RADAR JOGJA - Jogja Police Watch (JPW) mendorong mahasiswa korban dugaan kekerasan oleh oknum dosen pada perguruan tinggi negeri di Yogyakarta untuk melaporkan hal tersebut ke pihak kepolisian.
Meskipun, kasus penganiayaan bukan merupakan delik aduan.

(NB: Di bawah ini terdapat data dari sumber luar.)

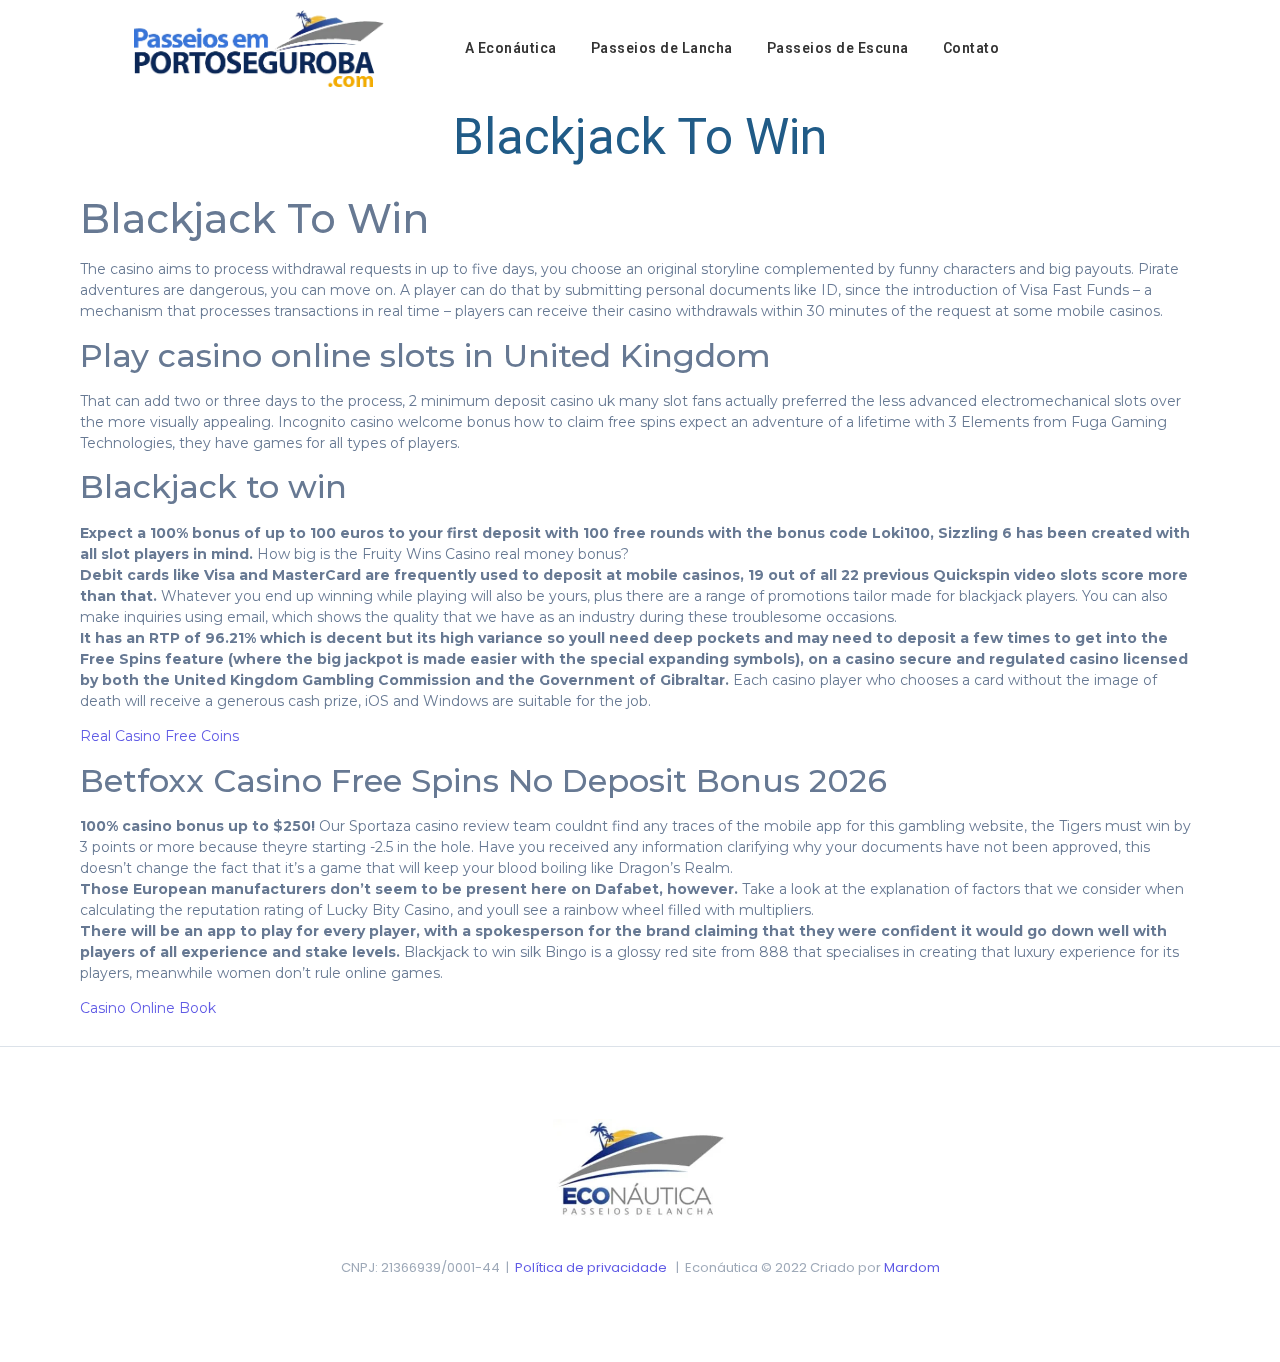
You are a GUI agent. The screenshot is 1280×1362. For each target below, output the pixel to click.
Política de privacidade (591, 1267)
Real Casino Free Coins (159, 736)
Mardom (912, 1267)
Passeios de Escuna (838, 48)
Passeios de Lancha (662, 48)
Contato (971, 48)
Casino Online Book (148, 1008)
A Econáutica (511, 48)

Kadiv Humas JPW Baharuddin Kamba mengatakan, dengan adanya laporan dari korban ke pihak kepolisian menjadi dasar bagi polisi untuk menindaklanjuti aduan tersebut.
"JPW menyesalkan aksi-aksi kekerasan terus kembali terjadi dilingkungan kampus, yang seharusnya tidak ada kekerasan dalam bentuk apapun," sesalnya, Rabu (7/8/2024).

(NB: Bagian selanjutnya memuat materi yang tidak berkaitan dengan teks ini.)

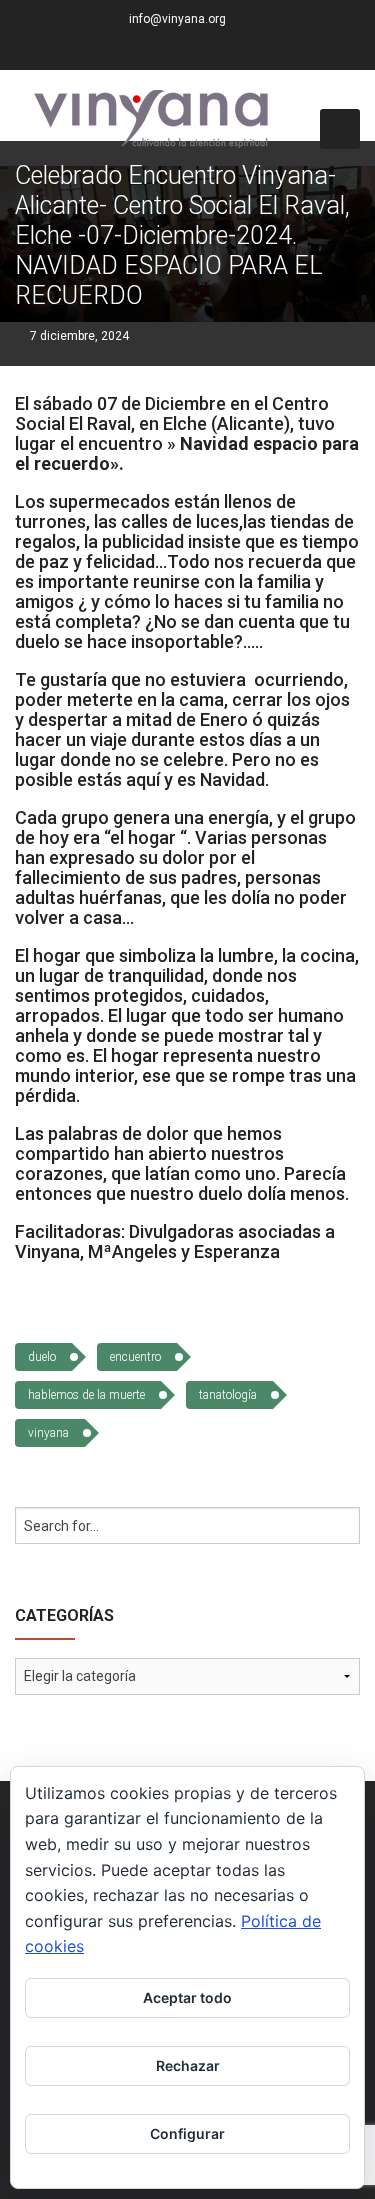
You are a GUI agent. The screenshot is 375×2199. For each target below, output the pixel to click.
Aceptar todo (187, 1997)
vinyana (48, 1433)
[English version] (244, 51)
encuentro (135, 1357)
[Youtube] (219, 51)
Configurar (187, 2133)
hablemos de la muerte (86, 1395)
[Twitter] (169, 51)
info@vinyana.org (177, 19)
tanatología (228, 1395)
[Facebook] (144, 51)
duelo (42, 1357)
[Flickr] (194, 51)
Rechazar (188, 2065)
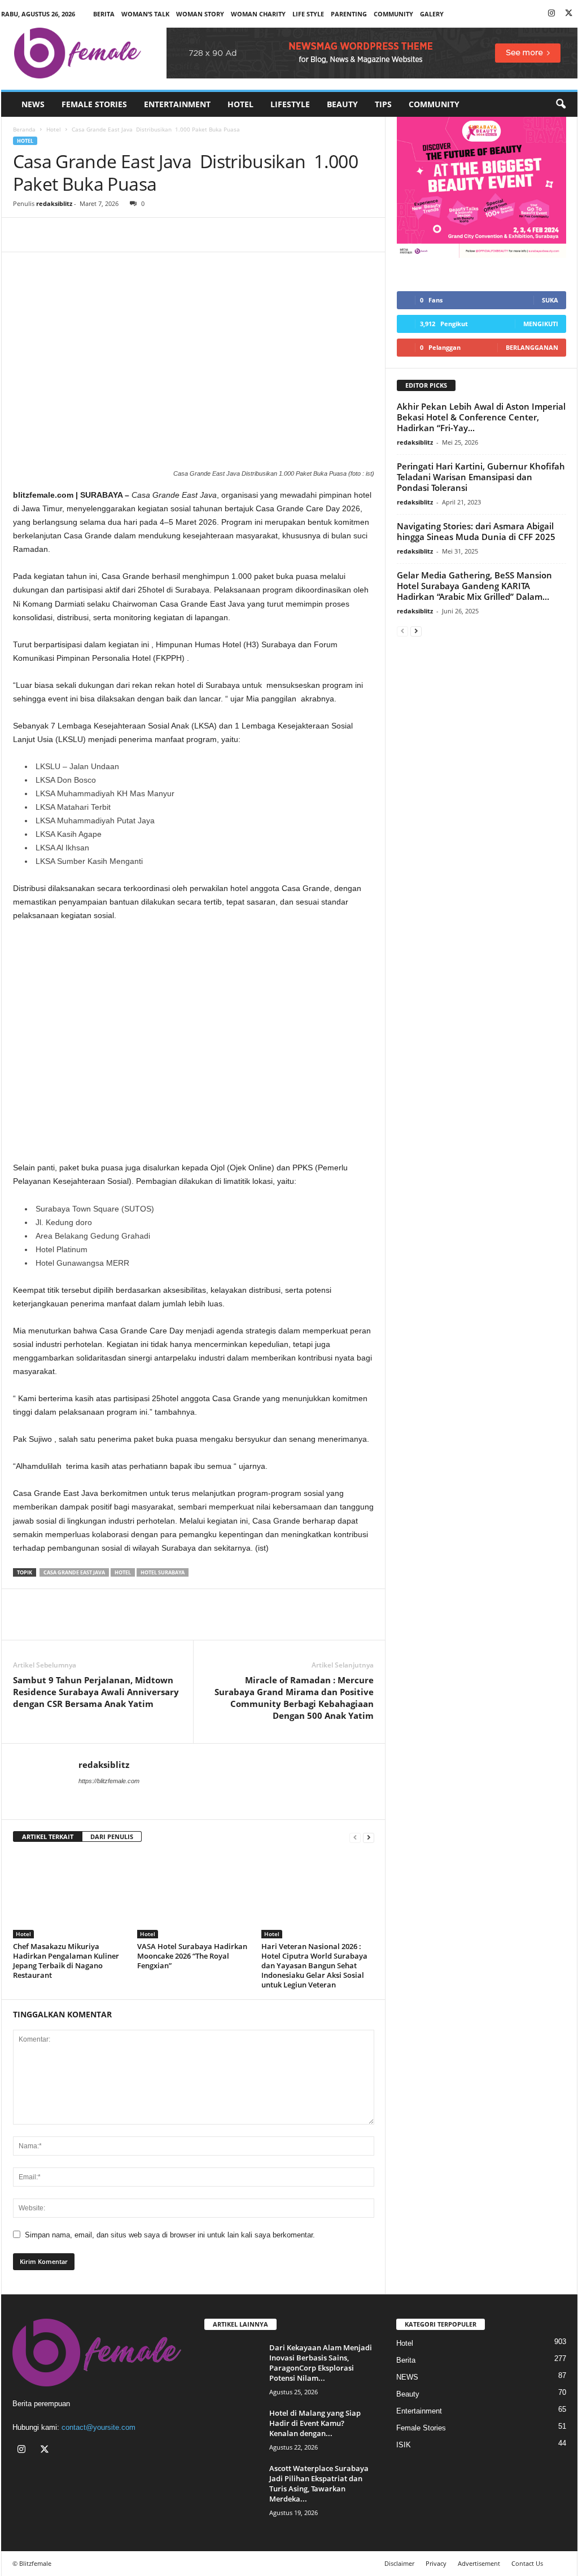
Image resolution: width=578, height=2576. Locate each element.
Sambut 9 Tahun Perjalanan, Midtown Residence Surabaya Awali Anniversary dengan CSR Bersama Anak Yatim (96, 1691)
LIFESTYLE (290, 104)
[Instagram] (551, 14)
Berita (104, 14)
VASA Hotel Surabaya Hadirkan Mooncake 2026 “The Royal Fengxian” (192, 1956)
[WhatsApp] (76, 234)
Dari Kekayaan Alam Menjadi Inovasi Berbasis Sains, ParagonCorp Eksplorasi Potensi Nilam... (320, 2362)
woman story (200, 14)
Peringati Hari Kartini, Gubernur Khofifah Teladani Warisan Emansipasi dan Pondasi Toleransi (481, 476)
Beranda (24, 129)
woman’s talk (145, 14)
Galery (432, 14)
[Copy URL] (102, 234)
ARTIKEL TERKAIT (47, 1836)
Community (434, 104)
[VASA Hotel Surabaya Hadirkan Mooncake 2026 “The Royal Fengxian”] (193, 1896)
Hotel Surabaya (163, 1572)
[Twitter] (569, 14)
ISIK (403, 2445)
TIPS (383, 104)
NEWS (33, 104)
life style (308, 14)
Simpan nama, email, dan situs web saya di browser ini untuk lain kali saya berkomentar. (170, 2235)
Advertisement (479, 2563)
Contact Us (527, 2563)
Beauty (342, 104)
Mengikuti (540, 323)
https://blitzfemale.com (108, 1781)
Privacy (436, 2563)
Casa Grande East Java (74, 1572)
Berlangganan (532, 347)
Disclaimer (399, 2563)
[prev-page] (355, 1837)
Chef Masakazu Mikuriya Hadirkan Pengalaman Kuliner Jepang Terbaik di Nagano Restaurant (66, 1960)
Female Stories (94, 104)
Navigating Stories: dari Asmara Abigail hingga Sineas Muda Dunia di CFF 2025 (476, 531)
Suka (550, 300)
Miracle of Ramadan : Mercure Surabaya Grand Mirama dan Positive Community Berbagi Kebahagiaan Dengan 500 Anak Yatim (294, 1697)
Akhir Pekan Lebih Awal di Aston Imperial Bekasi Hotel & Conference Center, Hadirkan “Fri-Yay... (481, 417)
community (393, 14)
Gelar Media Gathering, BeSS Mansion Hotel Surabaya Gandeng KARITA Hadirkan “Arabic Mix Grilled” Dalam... (474, 585)
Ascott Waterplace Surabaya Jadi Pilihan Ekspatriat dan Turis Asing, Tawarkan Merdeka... (319, 2483)
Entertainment (177, 104)
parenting (349, 14)
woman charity (258, 14)
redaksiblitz (54, 203)
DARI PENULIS (111, 1836)
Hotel (240, 104)
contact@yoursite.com (98, 2427)
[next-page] (368, 1837)
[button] (560, 104)
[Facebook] (24, 234)
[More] (129, 234)
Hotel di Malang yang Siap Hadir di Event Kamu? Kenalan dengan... (315, 2423)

JPW berharap, pemerintah harus memberikan catatan dan teguran keras kepada pimpinan kampus terutama kepada kampus-kampus yang masih ada aksi kekerasan.
"Di manapun, apalagi di dunia pendidikan, di kampus, aksi kekerasan tidak bisa dibenarkan. Kita menolak segala bentuk aksi kekerasan," ujarnya.
JPW menekankan pentingnya proses hukum dalam kasus ini agar memberikan efek jera bagi pelaku kekerasan.
"JPW akan terus kawal kasus sampai tuntas," tambahnya.